PAGE TEXT below:

On the Russian side, the overall direction of the battle was first exercised by General Nadein, and then by General Fok.

On 24 May 1904, during a heavy thunderstorm, the Japanese Fourth Division under the command of Lieutenant General Ogawa Mataji attacked the walled town of Chinchou (modern-day Jinzhou District 金州), just north of Nanzan hill. Despite being defended by no more than 400 men with antiquated artillery, the Fourth Division failed on two attempts to breach its gates. Two battalions from the First Division attacked independently at 05:30 on 25 May 1904, finally breaching the defenses and taking the town.

With his flank thus secure, General Oku could then commence the main assault on the entrenched Russian forces on Nanshan Hill. The assault was postponed a day due to the weather. On 26 May 1904, Oku began with prolonged artillery barrage from Japanese gunboats offshore, followed by infantry assaults by all three of his divisions. The Russians, with mines, Maxim machine guns and barbed wire obstacles, inflicted heavy losses on the Japanese during repeated assaults. By 18:00, after nine attempts, the Japanese had failed to overrun the firmly entrenched Russian positions. Oku had committed all of his reserves, and both sides had used up most of their artillery ammunition.

Finding his calls for reinforcement unanswered, Colonel Tretyakov was amazed to find that the uncommitted reserve regiments were in full retreat: in the midst of battle Nadein ordered 2 battalions from reserve to occupy the empty trenches of the left flank, but for some reason only 2 companies were sent in. Tretyakov's remaining ammunition reserves had been blown up under orders of General Fok. Fok, paranoid of a possible Japanese landing between his position and the safety of Port Arthur, was panicked by a flanking attack by the decimated Japanese Fourth Division along the west coast. In his rush to flee the battle, Fok had neglected to tell Tretyakov of the order to retreat, and Tretyakov thus found himself in the precarious position of being encircled, with no ammunition and no reserve force available for a counter-attack. Tretyakov had no choice but to order his troops to fall back to the second defensive line.

End of PAGE TEXT.

=== TASK TO CARRY OUT ===
Please repeat word for word the portion of the Nanshan battle account that opens with the words containing "With his flank" and closes with "their artillery ammunition.".

ENTRIES PROVIDED below:

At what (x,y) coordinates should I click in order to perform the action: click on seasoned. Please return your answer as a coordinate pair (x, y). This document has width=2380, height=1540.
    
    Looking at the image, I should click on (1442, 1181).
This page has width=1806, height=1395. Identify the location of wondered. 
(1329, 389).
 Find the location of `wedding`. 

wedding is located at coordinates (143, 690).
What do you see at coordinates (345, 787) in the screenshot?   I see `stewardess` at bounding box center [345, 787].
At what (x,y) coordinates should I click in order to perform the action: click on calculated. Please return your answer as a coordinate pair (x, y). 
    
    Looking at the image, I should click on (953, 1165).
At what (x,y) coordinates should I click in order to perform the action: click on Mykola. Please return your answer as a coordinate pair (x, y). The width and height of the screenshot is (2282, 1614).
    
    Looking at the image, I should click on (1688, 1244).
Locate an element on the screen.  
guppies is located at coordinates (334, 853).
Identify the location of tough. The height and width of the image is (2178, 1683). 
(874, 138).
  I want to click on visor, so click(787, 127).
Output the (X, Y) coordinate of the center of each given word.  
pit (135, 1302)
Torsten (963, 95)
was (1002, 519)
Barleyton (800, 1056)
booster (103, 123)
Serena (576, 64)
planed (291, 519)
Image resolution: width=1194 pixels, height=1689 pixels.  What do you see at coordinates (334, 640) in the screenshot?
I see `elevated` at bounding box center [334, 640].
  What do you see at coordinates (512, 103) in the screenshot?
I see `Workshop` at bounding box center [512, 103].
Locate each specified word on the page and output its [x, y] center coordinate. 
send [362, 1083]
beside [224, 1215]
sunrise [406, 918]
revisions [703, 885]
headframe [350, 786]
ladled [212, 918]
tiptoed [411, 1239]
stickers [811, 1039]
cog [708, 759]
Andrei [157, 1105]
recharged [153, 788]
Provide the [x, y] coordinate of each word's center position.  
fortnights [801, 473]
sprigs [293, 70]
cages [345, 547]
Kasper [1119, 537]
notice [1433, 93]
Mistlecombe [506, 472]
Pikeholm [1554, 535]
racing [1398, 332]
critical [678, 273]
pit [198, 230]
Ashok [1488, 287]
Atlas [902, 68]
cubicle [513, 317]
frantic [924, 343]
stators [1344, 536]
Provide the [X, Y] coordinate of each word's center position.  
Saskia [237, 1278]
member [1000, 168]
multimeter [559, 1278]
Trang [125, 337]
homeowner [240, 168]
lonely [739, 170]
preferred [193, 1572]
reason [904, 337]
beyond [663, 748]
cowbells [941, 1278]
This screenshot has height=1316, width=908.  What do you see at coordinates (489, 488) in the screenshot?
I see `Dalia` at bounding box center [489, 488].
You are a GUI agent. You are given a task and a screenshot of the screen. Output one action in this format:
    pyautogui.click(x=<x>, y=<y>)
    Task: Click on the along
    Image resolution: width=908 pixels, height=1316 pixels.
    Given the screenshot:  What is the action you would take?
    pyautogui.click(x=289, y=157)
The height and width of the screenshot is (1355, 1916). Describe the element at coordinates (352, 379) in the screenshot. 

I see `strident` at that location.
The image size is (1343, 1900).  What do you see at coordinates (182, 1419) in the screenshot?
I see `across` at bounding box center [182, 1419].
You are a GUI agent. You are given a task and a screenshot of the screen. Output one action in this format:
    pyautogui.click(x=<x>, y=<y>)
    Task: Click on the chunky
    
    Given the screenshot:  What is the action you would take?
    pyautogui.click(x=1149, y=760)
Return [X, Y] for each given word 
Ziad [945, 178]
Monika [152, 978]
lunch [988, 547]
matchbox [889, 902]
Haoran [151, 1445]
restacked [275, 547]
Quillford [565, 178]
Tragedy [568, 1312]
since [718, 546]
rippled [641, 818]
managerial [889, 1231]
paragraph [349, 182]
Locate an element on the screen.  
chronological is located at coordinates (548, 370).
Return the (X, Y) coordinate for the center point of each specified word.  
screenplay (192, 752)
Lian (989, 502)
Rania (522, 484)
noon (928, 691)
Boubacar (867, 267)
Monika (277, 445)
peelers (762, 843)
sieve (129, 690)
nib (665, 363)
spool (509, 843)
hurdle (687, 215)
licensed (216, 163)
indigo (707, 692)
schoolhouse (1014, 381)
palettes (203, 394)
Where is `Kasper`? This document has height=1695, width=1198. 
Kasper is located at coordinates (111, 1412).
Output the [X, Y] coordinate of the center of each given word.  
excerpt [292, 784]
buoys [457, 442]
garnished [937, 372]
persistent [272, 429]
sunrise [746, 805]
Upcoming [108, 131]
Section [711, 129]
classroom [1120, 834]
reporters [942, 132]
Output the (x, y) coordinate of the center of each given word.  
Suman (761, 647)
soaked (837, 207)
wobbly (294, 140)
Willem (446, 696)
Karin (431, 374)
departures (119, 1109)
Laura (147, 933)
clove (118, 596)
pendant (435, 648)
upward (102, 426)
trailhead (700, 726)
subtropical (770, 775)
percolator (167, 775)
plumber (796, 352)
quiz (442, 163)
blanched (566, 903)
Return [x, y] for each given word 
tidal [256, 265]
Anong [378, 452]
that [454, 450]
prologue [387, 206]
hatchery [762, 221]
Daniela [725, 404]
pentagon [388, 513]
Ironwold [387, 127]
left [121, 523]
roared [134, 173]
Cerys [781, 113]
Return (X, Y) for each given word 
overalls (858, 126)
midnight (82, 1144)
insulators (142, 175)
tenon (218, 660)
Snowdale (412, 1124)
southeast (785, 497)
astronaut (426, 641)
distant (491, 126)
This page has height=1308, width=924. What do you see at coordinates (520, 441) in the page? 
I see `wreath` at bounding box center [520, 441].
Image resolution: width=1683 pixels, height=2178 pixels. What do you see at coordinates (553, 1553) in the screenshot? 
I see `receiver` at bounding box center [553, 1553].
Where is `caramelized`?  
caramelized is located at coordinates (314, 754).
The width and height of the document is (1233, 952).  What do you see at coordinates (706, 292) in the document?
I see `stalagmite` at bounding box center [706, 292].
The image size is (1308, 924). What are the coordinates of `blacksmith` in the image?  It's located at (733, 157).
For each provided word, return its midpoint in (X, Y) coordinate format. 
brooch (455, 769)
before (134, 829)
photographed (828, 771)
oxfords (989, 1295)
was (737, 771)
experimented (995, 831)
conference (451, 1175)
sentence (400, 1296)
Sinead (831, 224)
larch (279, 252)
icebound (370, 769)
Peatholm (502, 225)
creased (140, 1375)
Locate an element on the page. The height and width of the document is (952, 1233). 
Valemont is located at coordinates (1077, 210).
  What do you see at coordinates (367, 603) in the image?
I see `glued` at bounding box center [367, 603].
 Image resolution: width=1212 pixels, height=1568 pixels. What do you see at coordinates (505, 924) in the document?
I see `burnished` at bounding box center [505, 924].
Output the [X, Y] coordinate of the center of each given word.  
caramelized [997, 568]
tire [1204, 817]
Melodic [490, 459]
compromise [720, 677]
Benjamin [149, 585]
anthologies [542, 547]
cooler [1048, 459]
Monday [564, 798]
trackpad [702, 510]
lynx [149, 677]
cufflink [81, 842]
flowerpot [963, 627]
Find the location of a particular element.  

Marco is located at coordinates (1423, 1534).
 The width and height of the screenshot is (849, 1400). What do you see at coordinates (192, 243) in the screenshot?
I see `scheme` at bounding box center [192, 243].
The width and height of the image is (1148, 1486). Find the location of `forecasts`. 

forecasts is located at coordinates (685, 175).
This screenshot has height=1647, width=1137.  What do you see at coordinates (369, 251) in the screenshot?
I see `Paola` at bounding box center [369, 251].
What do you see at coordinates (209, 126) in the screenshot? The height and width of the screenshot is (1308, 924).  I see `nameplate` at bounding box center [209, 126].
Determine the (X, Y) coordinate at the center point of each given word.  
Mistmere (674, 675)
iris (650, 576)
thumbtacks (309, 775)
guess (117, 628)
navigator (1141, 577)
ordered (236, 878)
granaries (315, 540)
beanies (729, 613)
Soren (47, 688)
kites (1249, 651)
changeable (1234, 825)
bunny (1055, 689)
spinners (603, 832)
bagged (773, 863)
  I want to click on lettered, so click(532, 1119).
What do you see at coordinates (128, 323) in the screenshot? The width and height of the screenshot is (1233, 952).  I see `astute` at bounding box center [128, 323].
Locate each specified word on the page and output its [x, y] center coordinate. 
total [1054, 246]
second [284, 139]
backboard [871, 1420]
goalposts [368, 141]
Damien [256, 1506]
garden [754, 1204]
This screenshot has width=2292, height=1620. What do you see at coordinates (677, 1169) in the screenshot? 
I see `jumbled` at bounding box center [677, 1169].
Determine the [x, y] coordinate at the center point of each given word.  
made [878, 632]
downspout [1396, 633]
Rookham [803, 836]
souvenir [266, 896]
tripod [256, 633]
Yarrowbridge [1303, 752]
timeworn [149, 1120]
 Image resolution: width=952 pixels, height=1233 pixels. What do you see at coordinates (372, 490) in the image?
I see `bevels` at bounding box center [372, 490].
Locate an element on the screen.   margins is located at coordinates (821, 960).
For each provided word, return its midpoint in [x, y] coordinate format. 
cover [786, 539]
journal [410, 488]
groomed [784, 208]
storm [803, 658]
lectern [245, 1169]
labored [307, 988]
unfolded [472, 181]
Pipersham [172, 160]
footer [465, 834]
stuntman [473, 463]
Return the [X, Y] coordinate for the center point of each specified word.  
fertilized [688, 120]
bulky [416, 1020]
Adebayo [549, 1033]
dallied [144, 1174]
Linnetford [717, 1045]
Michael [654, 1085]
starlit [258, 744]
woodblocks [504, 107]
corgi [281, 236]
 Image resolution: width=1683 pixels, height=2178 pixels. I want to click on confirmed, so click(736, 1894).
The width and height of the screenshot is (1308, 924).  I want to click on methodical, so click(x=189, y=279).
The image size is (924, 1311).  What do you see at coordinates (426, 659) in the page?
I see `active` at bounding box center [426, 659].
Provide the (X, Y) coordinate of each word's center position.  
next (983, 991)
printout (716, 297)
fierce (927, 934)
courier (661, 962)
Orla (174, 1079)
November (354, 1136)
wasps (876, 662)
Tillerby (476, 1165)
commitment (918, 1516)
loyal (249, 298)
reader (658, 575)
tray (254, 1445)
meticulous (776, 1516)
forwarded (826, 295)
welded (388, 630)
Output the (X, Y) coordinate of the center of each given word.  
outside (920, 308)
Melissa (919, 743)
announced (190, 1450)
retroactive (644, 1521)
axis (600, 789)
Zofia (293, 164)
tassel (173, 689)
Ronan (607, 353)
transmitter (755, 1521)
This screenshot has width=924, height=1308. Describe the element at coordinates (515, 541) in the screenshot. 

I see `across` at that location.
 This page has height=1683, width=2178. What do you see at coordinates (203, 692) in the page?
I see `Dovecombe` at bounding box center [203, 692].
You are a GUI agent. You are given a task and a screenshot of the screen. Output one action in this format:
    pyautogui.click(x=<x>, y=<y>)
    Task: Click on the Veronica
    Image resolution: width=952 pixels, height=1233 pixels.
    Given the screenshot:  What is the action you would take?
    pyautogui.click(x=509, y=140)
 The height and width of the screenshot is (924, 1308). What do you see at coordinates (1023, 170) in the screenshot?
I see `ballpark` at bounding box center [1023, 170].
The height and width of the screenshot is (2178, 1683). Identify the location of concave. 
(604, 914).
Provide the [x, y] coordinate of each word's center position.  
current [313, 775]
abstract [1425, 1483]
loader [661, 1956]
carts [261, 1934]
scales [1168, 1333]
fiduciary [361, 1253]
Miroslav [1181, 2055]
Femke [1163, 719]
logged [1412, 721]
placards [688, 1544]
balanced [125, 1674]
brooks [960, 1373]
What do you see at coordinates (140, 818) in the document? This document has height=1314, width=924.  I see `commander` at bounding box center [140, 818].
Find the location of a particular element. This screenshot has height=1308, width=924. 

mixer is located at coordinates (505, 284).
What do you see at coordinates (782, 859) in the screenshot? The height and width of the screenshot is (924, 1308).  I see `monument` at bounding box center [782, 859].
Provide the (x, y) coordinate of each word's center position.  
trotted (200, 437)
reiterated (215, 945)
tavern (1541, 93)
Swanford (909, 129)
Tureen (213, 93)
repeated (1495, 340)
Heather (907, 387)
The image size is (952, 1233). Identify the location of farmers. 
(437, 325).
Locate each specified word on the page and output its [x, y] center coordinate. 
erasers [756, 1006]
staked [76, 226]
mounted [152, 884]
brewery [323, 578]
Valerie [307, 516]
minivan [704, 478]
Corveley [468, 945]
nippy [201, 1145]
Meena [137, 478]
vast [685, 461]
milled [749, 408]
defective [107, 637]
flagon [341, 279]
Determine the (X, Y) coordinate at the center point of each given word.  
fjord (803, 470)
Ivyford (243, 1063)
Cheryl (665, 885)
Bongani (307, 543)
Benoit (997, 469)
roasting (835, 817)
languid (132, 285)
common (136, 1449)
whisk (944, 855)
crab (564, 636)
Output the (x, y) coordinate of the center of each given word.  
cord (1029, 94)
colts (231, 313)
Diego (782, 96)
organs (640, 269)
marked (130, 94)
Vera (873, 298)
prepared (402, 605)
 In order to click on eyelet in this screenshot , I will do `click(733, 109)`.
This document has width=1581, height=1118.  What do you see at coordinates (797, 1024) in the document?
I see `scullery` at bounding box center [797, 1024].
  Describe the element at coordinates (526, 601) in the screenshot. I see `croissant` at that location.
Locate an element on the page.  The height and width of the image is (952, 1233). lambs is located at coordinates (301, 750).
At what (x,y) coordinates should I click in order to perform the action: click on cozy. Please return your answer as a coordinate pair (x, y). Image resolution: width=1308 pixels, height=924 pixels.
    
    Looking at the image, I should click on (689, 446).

End of ENTRIES PROVIDED.

=== RESPONSE TO THIS TASK ===
With his flank thus secure, General Oku could then commence the main assault on the entrenched Russian forces on Nanshan Hill. The assault was postponed a day due to the weather. On 26 May 1904, Oku began with prolonged artillery barrage from Japanese gunboats offshore, followed by infantry assaults by all three of his divisions. The Russians, with mines, Maxim machine guns and barbed wire obstacles, inflicted heavy losses on the Japanese during repeated assaults. By 18:00, after nine attempts, the Japanese had failed to overrun the firmly entrenched Russian positions. Oku had committed all of his reserves, and both sides had used up most of their artillery ammunition.